▶ **COMPITO A**: Secondo il testo sulle truffe online, in che data le Autorità di tutela dei consumatori degli Stati membri dell'Unione Europea hanno emesso il comunicato sulle truffe e sulle pratiche sleali?
▶ **COMPITO B**: Trascrivi per favore il passo del testo sulle truffe online compreso tra "In particolare, il" e "del trading online.", estremi inclusi.

▶ **TESTO DA LEGGERE**:
____

Frequenti e numerosi sono stati i casi di phishing (truffe online realizzate al fine di ottenere la sottrazione illecita di dati personali, finanziari o codici di accesso).
I phisher, infatti, approfittano del momento di crisi e dell’imprudenza degli acquirenti, sempre più portati ad acquistare online, talvolta utilizzando il nome di soggetti noti, così da assicurarsi la fiducia dell’utente, in tal modo più propenso a condividere i propri dati personali online.
Tra i nomi spesi fraudolentemente nel tentativo di acquisire i dati personali degli utenti vi è, ad esempio, quello dell’Inps: l’Istituto ha infatti denunciato dei tentativi di phishing, realizzati a inizio aprile, che partivano dalla richiesta di aggiornamento sulle domande per il reddito di emergenza. In particolare, le vittime hanno ricevuto un messaggio che le invitava a cliccare su un sito dal quale scaricare un malware.
Vittime, pertanto, non sono soltanto i clienti, ma anche gli operatori commerciali, come le piccole e medie imprese che hanno spostato le loro attività commerciali su Internet e, per fronteggiare la crisi, stanno inviando sempre più e-mail, così esponendo (se stessi e gli utenti) ad attacchi di phishing, con il rischio di perdere la loro buona reputazione quali presunti spammer.
Tutto ciò ha portato la Commissione Europea e le Autorità Nazionali di tutela dei consumatori ad intervenire.
In particolare, il 20 marzo 2020, le Autorità di tutela dei consumatori degli Stati membri dell’Unione Europea hanno emesso un comunicato sulle truffe e sulle pratiche sleali più segnalate in questo periodo. L’obiettivo è aiutare i gestori delle piattaforme online a individuare con più facilità, sì da ridurle, queste pratiche illegali.
Ed ancora, il 23 marzo 2020, Didier Reynders, commissario europeo per la giustizia, i diritti fondamentali e la cittadinanza, ha chiesto a talune piattaforme, social media, motori di ricerca e mercati online la loro collaborazione per eliminare le truffe dai loro siti.
Maggiore prudenza è necessaria, altresì, nell’ambito del trading online.
La Consob ha infatti segnalato che le drammatiche notizie sui focolai virali possono essere un’opportunità di diffusione di informazioni false per trarre indebiti vantaggi. Tra queste, è stata segnalata l’offerta, tramite materiale promozionale e false notizie, di titoli azionari od obbligazionari inesistenti, di sedicenti società che assumerebbero iniziative per il contenimento del coronavirus, oppure l’offerta di presunte opportunità di investimento ad alto rendimento in diversi settori, tra cui quello delle presunte valute virtuali collegate alla diffusione e alla letalità del contagio virale (cd. “coronacoin”).
Cosa fare, dunque, per evitare di imbattersi in una truffa?
Ciò che occorre è prestare maggiore cautela, soprattutto quando le offerte ricevute contengono termini che suggeriscono, esplicitamente o implicitamente, che un prodotto è in grado di prevenire o di curare l’infezione da COVID-19, ciò anche se vengono menzionati medici, professionisti, autorità pubbliche o esperti quando non vengono forniti link o riferimenti a documenti ufficiali.

____

▶ **MATERIALE DI RIFERIMENTO**:
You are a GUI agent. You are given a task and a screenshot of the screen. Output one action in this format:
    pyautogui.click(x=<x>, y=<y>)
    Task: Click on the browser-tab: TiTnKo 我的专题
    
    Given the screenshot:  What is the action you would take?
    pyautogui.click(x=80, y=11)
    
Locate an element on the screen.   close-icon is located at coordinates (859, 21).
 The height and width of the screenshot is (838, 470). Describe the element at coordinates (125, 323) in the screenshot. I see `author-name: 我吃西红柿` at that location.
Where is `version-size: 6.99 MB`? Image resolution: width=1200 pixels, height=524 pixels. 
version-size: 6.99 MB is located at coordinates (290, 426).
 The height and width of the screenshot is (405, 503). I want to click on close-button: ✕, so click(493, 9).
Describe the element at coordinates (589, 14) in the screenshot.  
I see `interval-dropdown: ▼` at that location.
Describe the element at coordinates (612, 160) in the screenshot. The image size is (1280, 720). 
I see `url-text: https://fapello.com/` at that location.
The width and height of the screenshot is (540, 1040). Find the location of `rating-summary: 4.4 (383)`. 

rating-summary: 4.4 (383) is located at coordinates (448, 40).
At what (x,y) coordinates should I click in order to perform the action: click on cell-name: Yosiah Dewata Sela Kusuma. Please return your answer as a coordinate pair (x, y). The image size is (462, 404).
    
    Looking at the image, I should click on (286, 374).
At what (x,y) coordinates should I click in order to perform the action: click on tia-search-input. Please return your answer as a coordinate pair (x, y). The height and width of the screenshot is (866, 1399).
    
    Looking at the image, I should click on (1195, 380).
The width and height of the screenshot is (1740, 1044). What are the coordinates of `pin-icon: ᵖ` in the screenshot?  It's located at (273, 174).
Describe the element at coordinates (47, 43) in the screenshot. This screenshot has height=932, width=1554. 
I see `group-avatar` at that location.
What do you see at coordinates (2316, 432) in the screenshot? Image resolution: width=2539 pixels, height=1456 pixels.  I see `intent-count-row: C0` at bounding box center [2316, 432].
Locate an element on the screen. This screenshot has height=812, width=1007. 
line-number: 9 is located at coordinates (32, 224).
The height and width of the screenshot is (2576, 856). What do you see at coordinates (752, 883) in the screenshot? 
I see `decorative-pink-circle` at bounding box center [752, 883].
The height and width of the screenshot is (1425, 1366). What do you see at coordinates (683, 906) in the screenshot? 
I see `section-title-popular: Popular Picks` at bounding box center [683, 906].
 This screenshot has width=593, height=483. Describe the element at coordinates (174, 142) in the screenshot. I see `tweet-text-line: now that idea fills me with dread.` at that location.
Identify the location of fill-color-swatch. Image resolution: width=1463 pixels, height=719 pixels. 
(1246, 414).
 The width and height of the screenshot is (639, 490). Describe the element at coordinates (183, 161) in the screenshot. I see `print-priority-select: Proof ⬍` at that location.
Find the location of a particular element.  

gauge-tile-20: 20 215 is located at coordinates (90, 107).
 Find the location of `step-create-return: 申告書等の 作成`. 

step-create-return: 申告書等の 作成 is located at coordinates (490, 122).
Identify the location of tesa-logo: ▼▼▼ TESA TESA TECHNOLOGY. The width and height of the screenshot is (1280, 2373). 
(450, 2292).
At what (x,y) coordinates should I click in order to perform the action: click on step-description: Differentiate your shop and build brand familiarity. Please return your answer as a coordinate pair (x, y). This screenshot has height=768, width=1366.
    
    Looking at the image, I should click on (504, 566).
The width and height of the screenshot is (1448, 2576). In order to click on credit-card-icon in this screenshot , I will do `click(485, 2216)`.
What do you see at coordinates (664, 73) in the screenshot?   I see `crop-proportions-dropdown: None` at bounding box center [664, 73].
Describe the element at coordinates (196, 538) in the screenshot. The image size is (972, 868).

____

▶ **SOLUZIONE A**: Il 20 marzo 2020.

▶ **SOLUZIONE B**:
In particolare, il 20 marzo 2020, le Autorità di tutela dei consumatori degli Stati membri dell’Unione Europea hanno emesso un comunicato sulle truffe e sulle pratiche sleali più segnalate in questo periodo. L’obiettivo è aiutare i gestori delle piattaforme online a individuare con più facilità, sì da ridurle, queste pratiche illegali.
Ed ancora, il 23 marzo 2020, Didier Reynders, commissario europeo per la giustizia, i diritti fondamentali e la cittadinanza, ha chiesto a talune piattaforme, social media, motori di ricerca e mercati online la loro collaborazione per eliminare le truffe dai loro siti.
Maggiore prudenza è necessaria, altresì, nell’ambito del trading online.